What Can We Say to Comfort Them?

CALM does not usually make headlines as it did over the weekend of April 17 and 18, when the newspapers reported the Los Angeles riot that didn't happen.

It was a welcome respite at the end of a week that for New Englanders at least seemed to be made up of one tragedy after another involving children and teenagers: In Massachusetts, a 16-year-old boy fatally stabbed in front of his friends in his high school classroom. Later, a popular middle school nurse shot to death by an intruder, just a few feet away from a roomful of children. The principal who wrested the gun from the suspect told reporters he knew the gunman wanted to get at the kids. Another teen

stabbed, though not fatally. And in nearby Rhode Island, the sad tale unfolds of a policeman held in the murder of three teenage boys and the wounding of a fourth.

Local crime stories are not what this newspaper usually focuses on, but these people are in a broad sense our neighbors, and their sorrows make a claim upon our hearts. What could we say to comfort them? How do we build a society in which these things don't happen?

Experts trying to help make sense of it all identify some themes common to these separate episodes: excessive exposure to dehumanizing violence on television, not surprisingly, but also, economic uncertainty and family instability.

Much was made in the news reports of the fact that these events took place not in the inner city but in white suburban schools. And yet the local economies are not good in these parts of New England. Unemployment is high; these are the generations that do not count on being able to exceed the living standards of their own parents. And a number of the young people involved in these cases, as victims or alleged victimizers, are products of what used to be known as "broken homes."

The two compacts on which lives are based - love and work - are being renegotiated in the late 20th century. The stable marriages that provide a secure environment in which children can grow up can no longer be taken for granted. Nor can the kinds of midlevel white-collar (forget about blue-collar!) jobs that could support a family comfortably be counted on - at least not for a whole working lifetime.

Evolution in the workplace is inescapable - and it is certainly good for individuals to expand their skills and knowledge over their careers.

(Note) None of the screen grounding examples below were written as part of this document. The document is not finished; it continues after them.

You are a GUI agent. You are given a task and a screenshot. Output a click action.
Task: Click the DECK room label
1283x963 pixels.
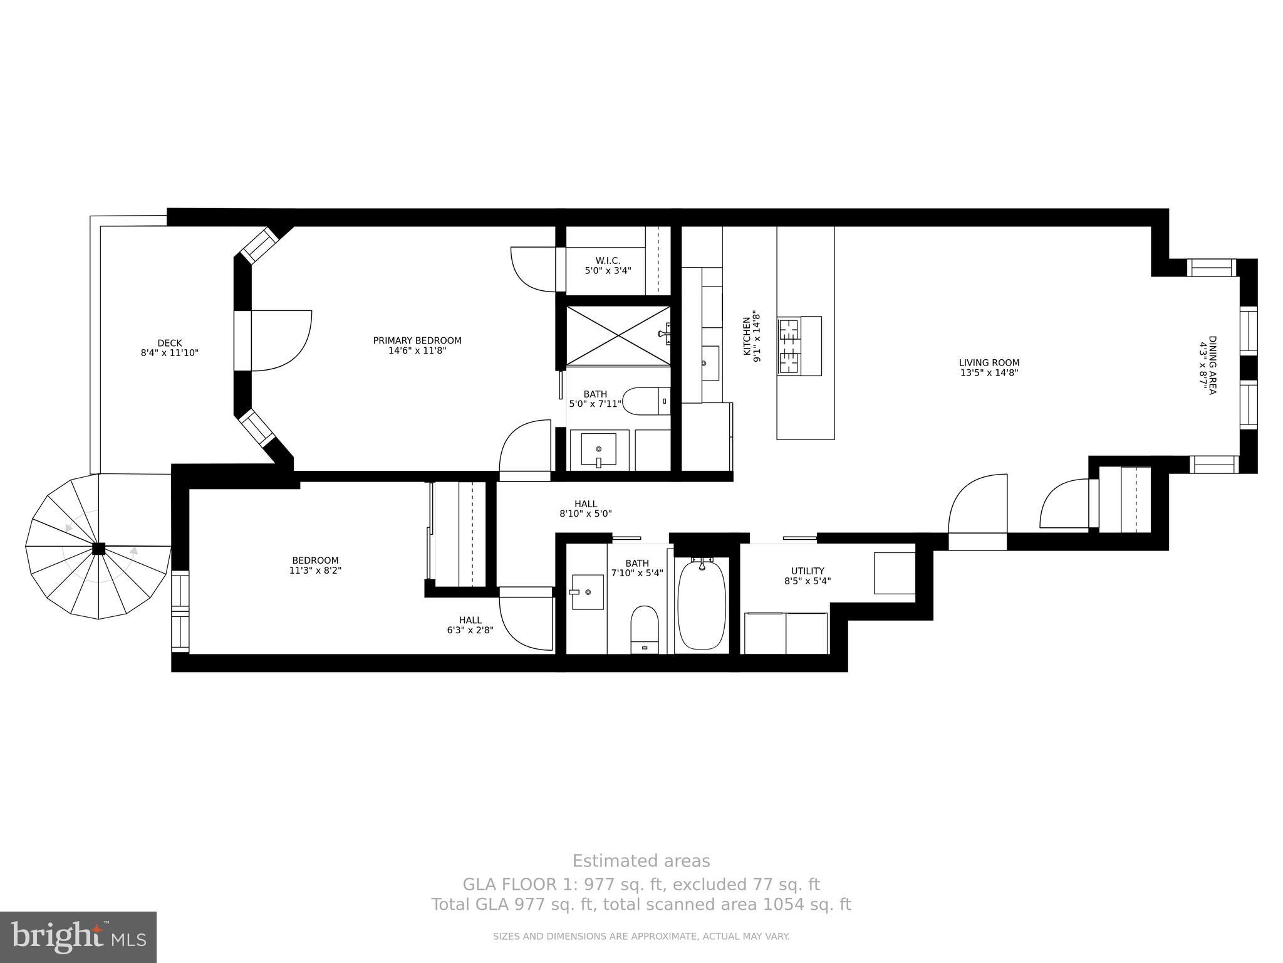[169, 343]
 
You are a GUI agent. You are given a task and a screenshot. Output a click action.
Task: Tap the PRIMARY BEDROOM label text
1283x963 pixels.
[417, 340]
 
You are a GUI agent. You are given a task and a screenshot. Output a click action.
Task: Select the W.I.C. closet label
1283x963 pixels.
[608, 261]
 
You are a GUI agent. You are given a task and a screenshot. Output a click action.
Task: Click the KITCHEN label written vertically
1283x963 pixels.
[747, 336]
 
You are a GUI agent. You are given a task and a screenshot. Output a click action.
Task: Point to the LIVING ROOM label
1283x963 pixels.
[989, 362]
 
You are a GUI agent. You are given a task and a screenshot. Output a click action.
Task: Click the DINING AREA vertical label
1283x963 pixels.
[1212, 365]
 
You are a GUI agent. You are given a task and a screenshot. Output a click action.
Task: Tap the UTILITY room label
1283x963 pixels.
[808, 571]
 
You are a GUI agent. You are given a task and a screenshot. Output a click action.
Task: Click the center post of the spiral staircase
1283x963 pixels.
[98, 549]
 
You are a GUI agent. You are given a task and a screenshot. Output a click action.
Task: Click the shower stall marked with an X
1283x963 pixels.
[618, 335]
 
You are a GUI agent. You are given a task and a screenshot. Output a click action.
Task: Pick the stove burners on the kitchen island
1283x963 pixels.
[789, 346]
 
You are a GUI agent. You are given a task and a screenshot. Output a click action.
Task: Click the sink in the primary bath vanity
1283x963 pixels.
[598, 449]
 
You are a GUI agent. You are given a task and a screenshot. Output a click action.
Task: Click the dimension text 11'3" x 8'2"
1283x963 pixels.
[315, 571]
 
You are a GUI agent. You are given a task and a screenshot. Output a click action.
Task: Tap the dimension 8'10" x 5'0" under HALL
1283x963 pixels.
[585, 513]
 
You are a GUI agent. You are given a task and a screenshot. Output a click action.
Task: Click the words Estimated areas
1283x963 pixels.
[641, 861]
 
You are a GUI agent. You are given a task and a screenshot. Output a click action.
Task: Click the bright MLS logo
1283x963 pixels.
[78, 937]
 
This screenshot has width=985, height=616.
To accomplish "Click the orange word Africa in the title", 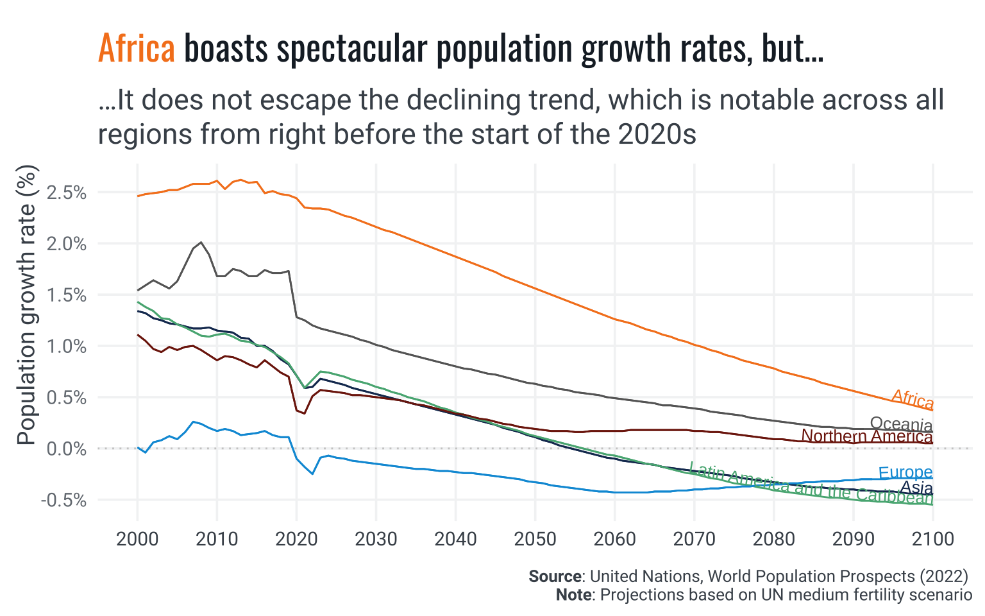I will coord(136,49).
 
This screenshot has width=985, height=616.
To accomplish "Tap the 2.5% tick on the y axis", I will coord(67,193).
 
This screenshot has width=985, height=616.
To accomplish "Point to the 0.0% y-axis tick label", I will coord(67,449).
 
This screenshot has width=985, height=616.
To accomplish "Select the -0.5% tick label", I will coord(63,500).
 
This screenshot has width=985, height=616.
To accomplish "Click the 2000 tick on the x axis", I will coord(137,538).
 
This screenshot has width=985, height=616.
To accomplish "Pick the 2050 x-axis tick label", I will coord(535,538).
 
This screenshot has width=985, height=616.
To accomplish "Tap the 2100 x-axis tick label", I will coord(932,538).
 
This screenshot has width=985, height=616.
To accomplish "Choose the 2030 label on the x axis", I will coord(376,538).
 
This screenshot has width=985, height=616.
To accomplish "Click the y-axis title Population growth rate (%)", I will coord(27,305).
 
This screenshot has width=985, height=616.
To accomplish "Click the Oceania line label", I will coord(901,424).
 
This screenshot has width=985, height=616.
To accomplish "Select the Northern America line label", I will coord(867,436).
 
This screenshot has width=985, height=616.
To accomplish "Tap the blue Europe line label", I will coord(905,473).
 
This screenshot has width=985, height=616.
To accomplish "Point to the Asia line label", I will coord(916,488).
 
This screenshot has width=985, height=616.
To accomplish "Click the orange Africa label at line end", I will coord(913,399).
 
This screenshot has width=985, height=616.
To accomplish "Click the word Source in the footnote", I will coord(555,576).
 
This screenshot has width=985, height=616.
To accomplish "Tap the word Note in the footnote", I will coord(574,595).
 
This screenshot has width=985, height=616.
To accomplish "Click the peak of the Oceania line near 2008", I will coord(201,243).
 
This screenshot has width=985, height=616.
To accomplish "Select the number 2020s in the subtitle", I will coord(657,134).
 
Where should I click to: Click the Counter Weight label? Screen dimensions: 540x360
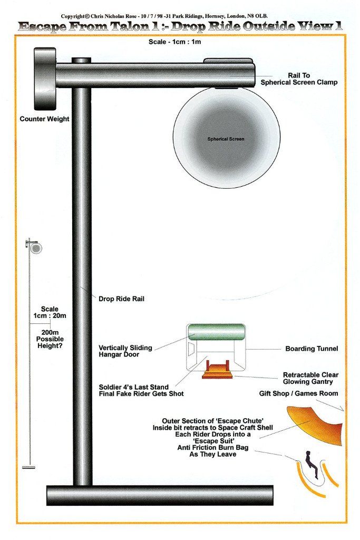click(44, 119)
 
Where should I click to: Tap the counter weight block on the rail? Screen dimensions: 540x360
click(45, 77)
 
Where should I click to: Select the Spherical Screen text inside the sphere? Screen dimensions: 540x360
click(226, 139)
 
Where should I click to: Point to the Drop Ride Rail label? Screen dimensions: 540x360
click(121, 298)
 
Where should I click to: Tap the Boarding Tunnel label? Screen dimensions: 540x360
click(312, 349)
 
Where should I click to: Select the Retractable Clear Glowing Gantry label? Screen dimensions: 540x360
click(310, 378)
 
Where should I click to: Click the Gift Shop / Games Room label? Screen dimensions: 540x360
click(298, 393)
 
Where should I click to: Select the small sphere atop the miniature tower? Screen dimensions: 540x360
click(36, 248)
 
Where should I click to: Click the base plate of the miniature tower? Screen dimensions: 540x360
click(29, 467)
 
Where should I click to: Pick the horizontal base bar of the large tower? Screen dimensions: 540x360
click(160, 495)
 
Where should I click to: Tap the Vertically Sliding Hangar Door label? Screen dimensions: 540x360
click(125, 351)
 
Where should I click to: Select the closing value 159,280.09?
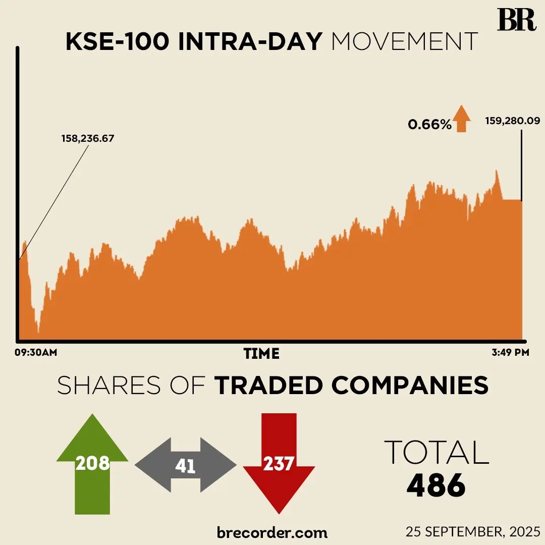pos(512,121)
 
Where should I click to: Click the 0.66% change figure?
pos(429,124)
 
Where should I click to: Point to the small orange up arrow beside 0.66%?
pos(461,119)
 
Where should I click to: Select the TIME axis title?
pos(261,353)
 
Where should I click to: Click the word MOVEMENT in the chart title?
pos(404,42)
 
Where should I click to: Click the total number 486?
pos(436,485)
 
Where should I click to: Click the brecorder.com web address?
pos(272,532)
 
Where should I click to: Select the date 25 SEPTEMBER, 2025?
pos(473,531)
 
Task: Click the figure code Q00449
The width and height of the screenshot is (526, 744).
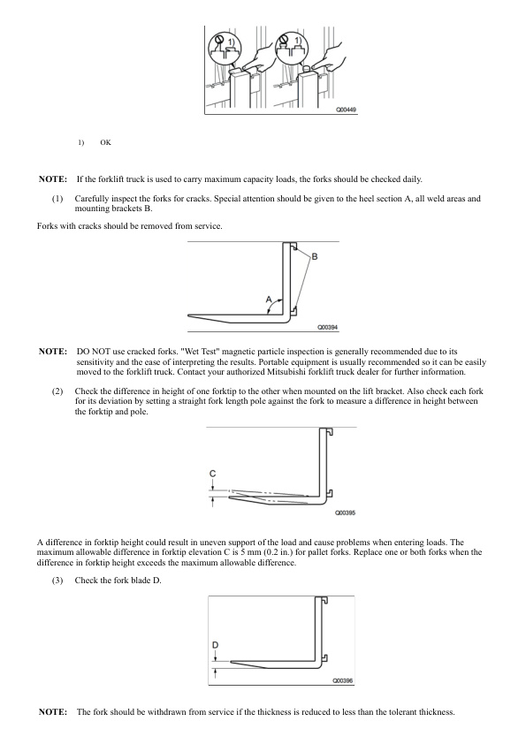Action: tap(346, 110)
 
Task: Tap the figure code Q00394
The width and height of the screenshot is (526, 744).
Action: tap(328, 328)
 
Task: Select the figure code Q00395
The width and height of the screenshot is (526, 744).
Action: tap(345, 512)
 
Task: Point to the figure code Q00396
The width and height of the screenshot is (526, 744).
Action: tap(343, 680)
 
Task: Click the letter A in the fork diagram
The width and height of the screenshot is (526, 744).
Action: tap(269, 300)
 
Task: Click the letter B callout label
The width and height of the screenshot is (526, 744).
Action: tap(314, 257)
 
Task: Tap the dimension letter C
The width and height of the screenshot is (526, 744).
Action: tap(213, 474)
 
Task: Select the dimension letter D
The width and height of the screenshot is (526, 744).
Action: tap(215, 645)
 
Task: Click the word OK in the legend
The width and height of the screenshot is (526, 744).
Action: tap(105, 142)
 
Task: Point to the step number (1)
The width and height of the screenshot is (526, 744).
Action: tap(57, 199)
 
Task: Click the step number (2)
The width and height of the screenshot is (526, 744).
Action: tap(57, 391)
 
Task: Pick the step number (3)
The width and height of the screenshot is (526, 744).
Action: tap(57, 581)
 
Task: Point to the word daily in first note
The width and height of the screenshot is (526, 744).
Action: tap(412, 179)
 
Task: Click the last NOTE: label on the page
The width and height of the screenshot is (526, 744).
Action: tap(53, 711)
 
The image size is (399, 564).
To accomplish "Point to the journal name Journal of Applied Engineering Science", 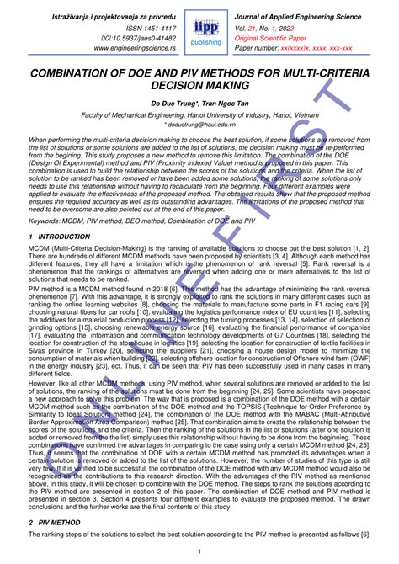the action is click(x=306, y=13).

But in a society where, as the cliche goes, the only constant is change, those members of society who themselves seem to be change personified - that is, adolescents - are seen to be at particular risk. Too much may be expected of their proverbial youthful resilience. Caught in an awkward transition between childhood and adulthood, they may seem big enough to cause trouble, but too young to do much good. Their acute problems signal us to pay attention to the deeper problems going on beneath the surface.

What can we say to comfort them?

The media help create a common conversation within a community, almost a common stream of consciousness. Sad news travels so quickly we can all be depressed in minutes by a single report. But surely it can work the other way, too, that those in pain will feel the concern and support - indeed, the love and the prayers - of the millions who have heard of their plight.

In the shadow of thy wings will I make my refuge, until these calamities be overpast.